Poison Ivy and Cross-Dressers at BYU

As you may know, I’m a freshman at Brigham Young University (you know, the large college in the middle of town; you’ve probably driven past it on your way to work). Although I’ve only been here a couple months, I have come to the conclusion that BYU is a very dangerous place, similar to Beirut or South Central Los Angeles.

First of all, we have the fact that there is apparently a patch of poison ivy growing somewhere on campus. Someone told me that it grows there naturally, but BYU hasn’t gotten rid of it because the botany classes like to go out and study it. I assume this means that if I should, at some point, go nuts and start knocking off co-eds with a high-powered sub-machine gun, no one will try to stop me because the psychology classes may want to come have a look at me.

Another danger is that there are some really bizarre people here. This is evidenced by an item in the “Police Beat” section of the Daily Universe, which is the official school newspaper here at BYU that comes out five times a week, which I guess is almost daily, but not quite. The item, which is from September 9, was written by staff writer Jeanna Jenson. The item reads as follows:

“A male BYU student, dressed as a woman, was caught in a ladies’ restroom in the Knight Mangum Building on Sept. 3. Three women spotted him and notified the University Police.
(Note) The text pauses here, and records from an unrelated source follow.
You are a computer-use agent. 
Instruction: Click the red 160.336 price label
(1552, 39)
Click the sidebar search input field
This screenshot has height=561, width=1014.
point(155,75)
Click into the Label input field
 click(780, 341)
“The women noticed him because of his odd attire. He was dressed in a short Levi skirt, a white button-up blouse, flat-heeled shoes, and black nylons.

“The responding officer said it was obvious he [the suspect, I assume] was a male because of his mustache hidden beneath his scarf.
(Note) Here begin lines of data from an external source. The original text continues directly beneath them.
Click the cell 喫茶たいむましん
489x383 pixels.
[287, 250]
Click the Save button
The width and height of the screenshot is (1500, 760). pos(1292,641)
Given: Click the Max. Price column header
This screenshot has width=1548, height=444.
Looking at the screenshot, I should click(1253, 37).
“‘I get a charge out of walking around in public dressed like a girl,’ the suspect said.”

This item raises a number of interesting questions. For instance:

– Why, if this happened on September 3, wasn’t it in the paper until September 9? The story didn’t say anything about there being any kind of six-day stand-off as the cross-dresser took hostages in the ladies’ room, or anything like that.

– After all, they manage to print lots of timely pictures of our football team — a team that lost a game to San Diego State University, which is such a “party” school that Hangover Prevention is now being taught there as a Humanities elective — but I guess that’s more important than LUNATICS ROAMING THE STREETS HARASSING WOMEN!!!!

– Why, if I really want people to read this column, don’t I just make it more interesting, rather than resorting to capitalized, attention-grabbing words such as the ones I used in the last paragraph?

– Who is Knight Mangum, and why does he have a building named after him?

– Doesn’t it sound like the name of a hard-nosed detective in a late-night crime drama on CBS?

There are, of course, more examples of danger at BYU, such as people being shocked by elevator buttons and ambushed by egg-wielding students from upper-story windows, but we’ll have to discuss those some other time. For now, I will leave you with a tip:

Guys, if you’re going to be a cross-dresser, at least have the fashion sense not to wear flat-heeled shoes with black nylons. They make you look cheap.

(Eric D. Snider is a freshman at BYU. He is originally from Lake Elsinore, California, where there are also a lot of weird people.)

The was the first of many times that I would make fun of The Daily Universe -- a paper that I would later work for and attempt to defend. In all honesty, I think most people "in the know" will tell you that the Universe really wasn't all that great in 1992, but got better later. Not through anything I did, I assure you.

I believe I was also one of the first people to publicly mention a love for Police Beat. The column appears every Friday in the Universe, and it's merely a re-cap of the siginificant or unusual crimes reported by University Police from that week. But I noticed right away that the column was often very funny, and (it appeared), unintentionally so. Nowadays, everyone knows Police Beat is funny, and it's one of the most popular Universe features. People who write the column now tend to write it KNOWING that people find it funny, whereas I think previous writers thought they were being serious.

I take another pot-shot at the BYU football team in this column. I think I was so accustomed to making fun of my high school team that I transferred that easy target to college. The BYU team really was lousy that year, but I wasn't very fair in my criticism. I suck.